=== EXERCISE ===
Pick up the passage below on loan-to-value ratios in home loans and continue it from its final sentence.

So how does this ratio actually impact your home loan process? LVR is an important measure for lenders, and the outcome of your ratio can affect certain aspects of your home loan application outcome.

Interest rates

It is common for lenders to offer lower interest rates to applicants with lower (or better) LVRs. This is because a lower Loan-To-Value Ratio implies less risk for the lender.

Lenders Mortgage Insurance

In Australia, if your LVR is higher than 80%, you will need to take out Lenders Mortgage Insurance (LMI). LMI is insurance that protects the lender, in case you default on the mortgage payments. 

Loan approval

Your Loan-To-Value Ratio can influence your likelihood of securing a mortgage. Having a higher LVR will encourage lenders to be more weary of your financial situation, which may reduce their confidence in lending to you. 

FAQ

An LVR under 80% is great in Australia.

It is possible to get a loan with a 90-95% LVR in Australia, however this may attract higher interest rates and there is stricter eligibility criteria.

Essentially, this is calculated with the loan amount divided by the property value x100.

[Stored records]
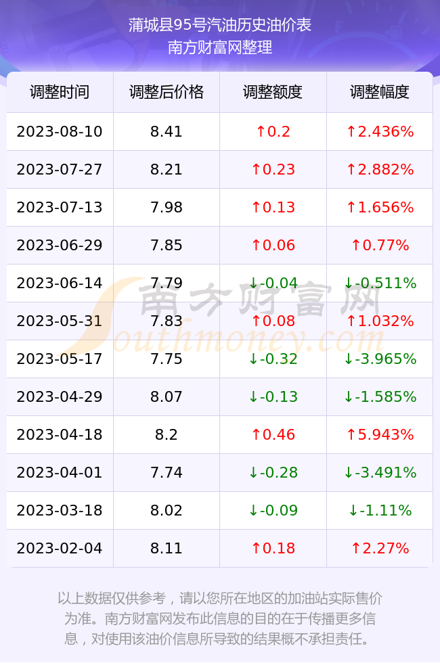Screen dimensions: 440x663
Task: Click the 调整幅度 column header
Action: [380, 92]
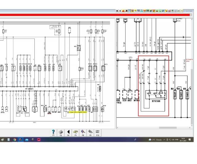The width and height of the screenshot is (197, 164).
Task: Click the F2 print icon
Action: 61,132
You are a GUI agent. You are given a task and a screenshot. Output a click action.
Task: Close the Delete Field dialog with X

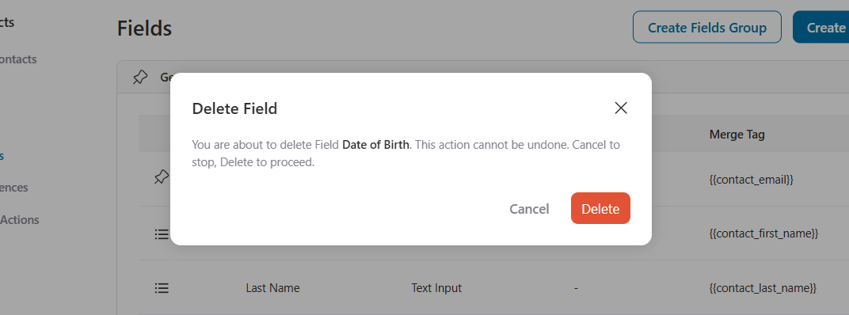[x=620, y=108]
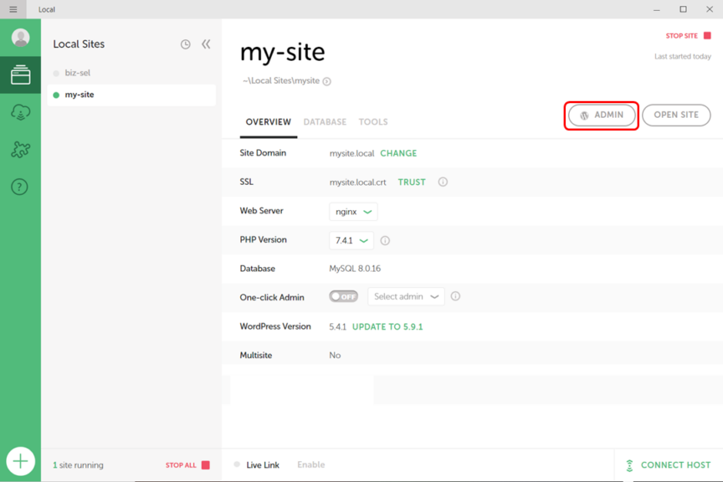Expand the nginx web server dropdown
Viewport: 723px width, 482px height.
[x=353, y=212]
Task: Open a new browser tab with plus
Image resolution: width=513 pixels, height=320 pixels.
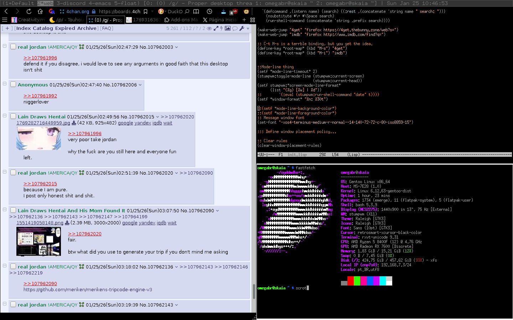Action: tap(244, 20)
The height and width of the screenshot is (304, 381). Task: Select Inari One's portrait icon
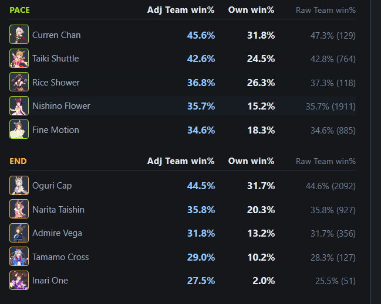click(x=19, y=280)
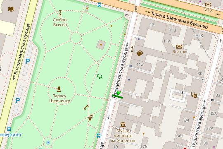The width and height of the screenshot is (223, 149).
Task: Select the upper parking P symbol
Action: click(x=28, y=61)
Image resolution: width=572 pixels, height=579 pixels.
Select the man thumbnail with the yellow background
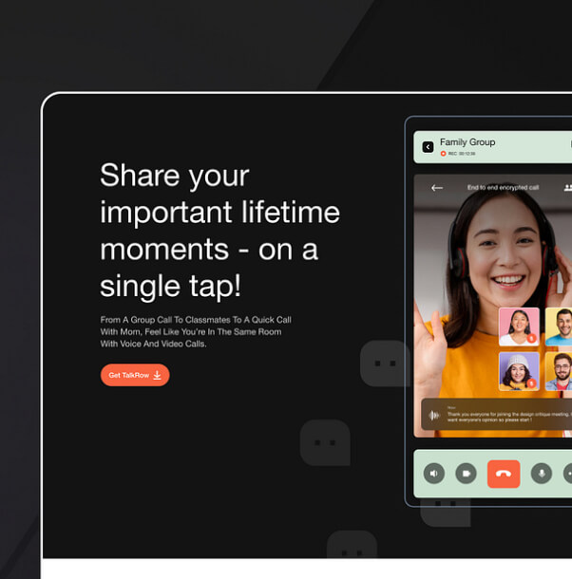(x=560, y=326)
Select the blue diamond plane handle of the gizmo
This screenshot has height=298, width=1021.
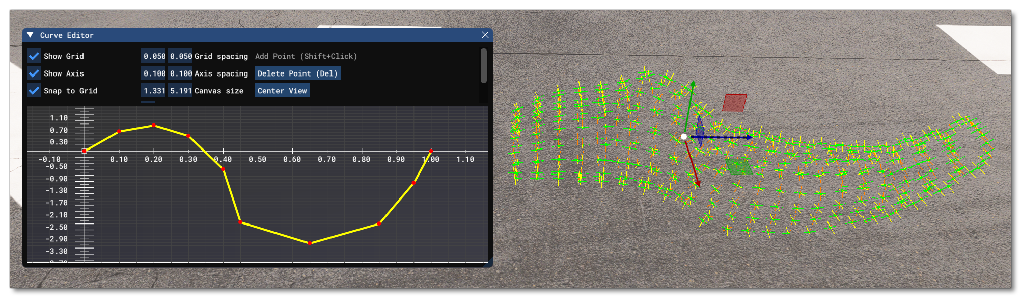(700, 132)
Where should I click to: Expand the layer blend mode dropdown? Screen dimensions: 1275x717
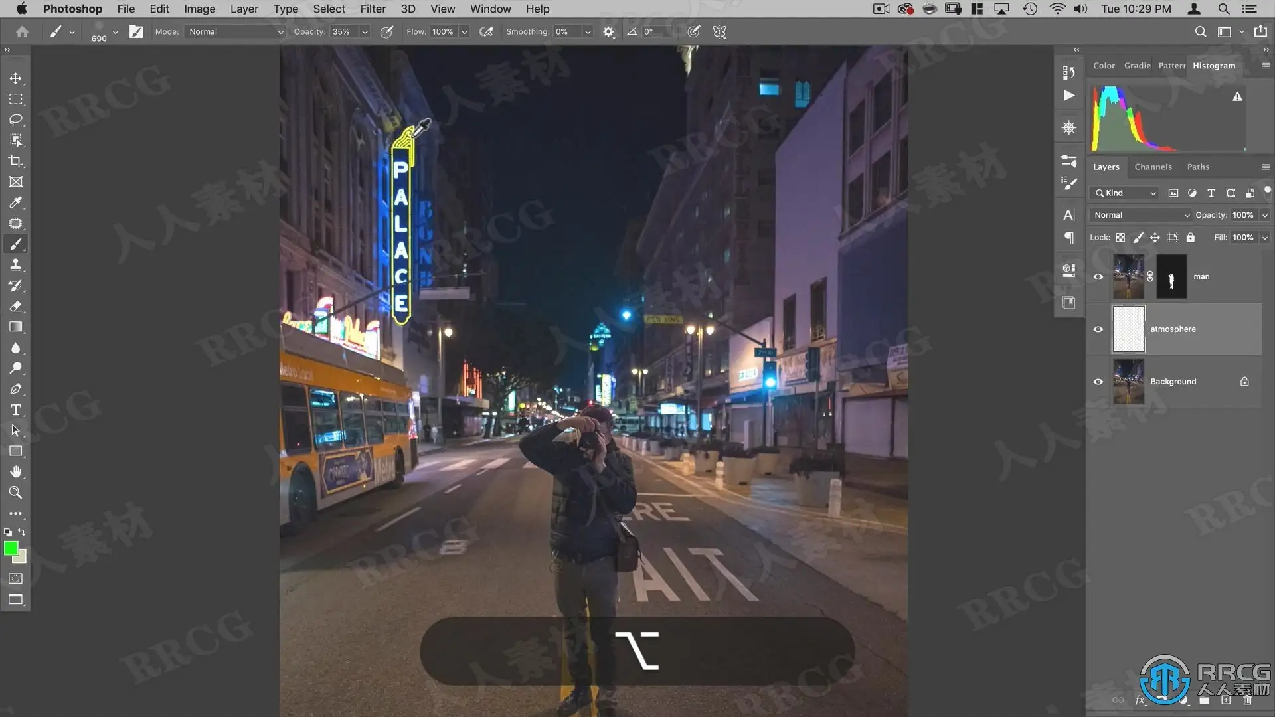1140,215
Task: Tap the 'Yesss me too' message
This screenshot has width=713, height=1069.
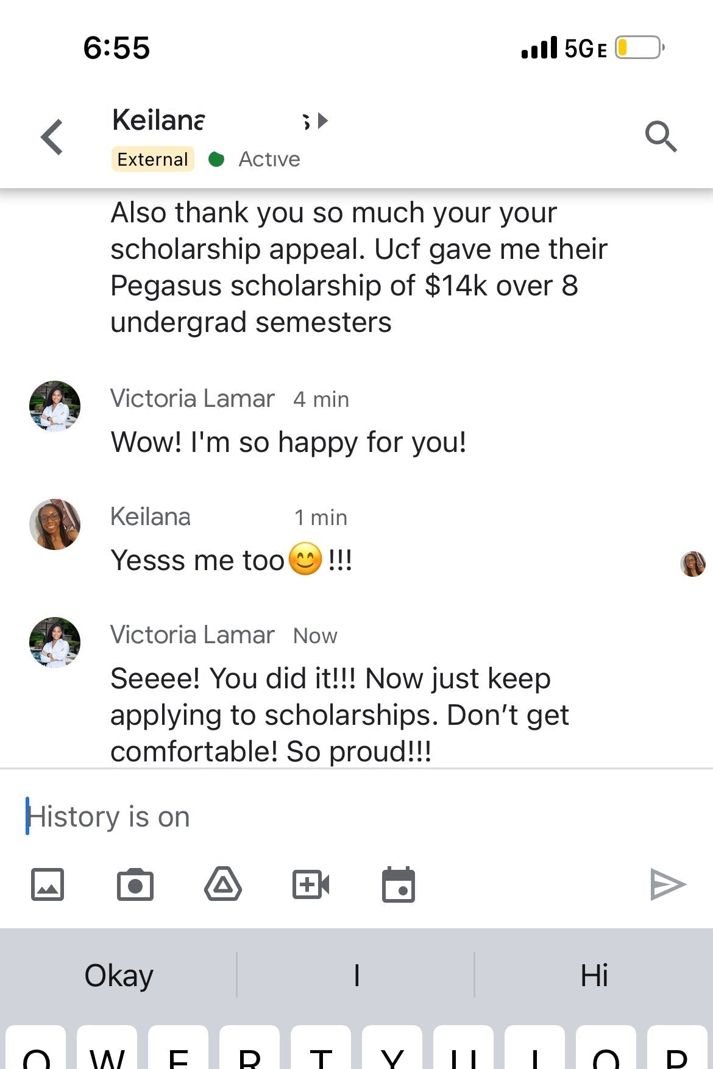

=== IN RESPONSE ===
For example, If you’re buying a $700,000 property and have saved $140,000, you’ll need a $560,000 loan. Your LVR would be 80% (560,000 ÷ 700,000).

Your LVR does affect your interest rates.

  • 80% and under LVR will experience lower interest rates.
  • 80%-90% LVR will have slightly higher interest rates and usually will require a LMI.
  • 90%-95% LVR will have high interest rates and will almost always require a LMI.

If you LVR is above 80% you will likely have moderate-high interest rates and require a LMI. 

LVR is not the same as equity. LVR is the ratio (or percentage) of the amount you’ve borrowed compared to the total value of the property. Equity, on the other hand, is the portion of the property you own outright. For example, if you’ve paid off 35% of your loan, your equity in the property is 35%, and your LVR is 65%.

You can improve your LVR by paying off your loan faster, if the property value increases (for example, renovations or market appreciation), and by refinancing.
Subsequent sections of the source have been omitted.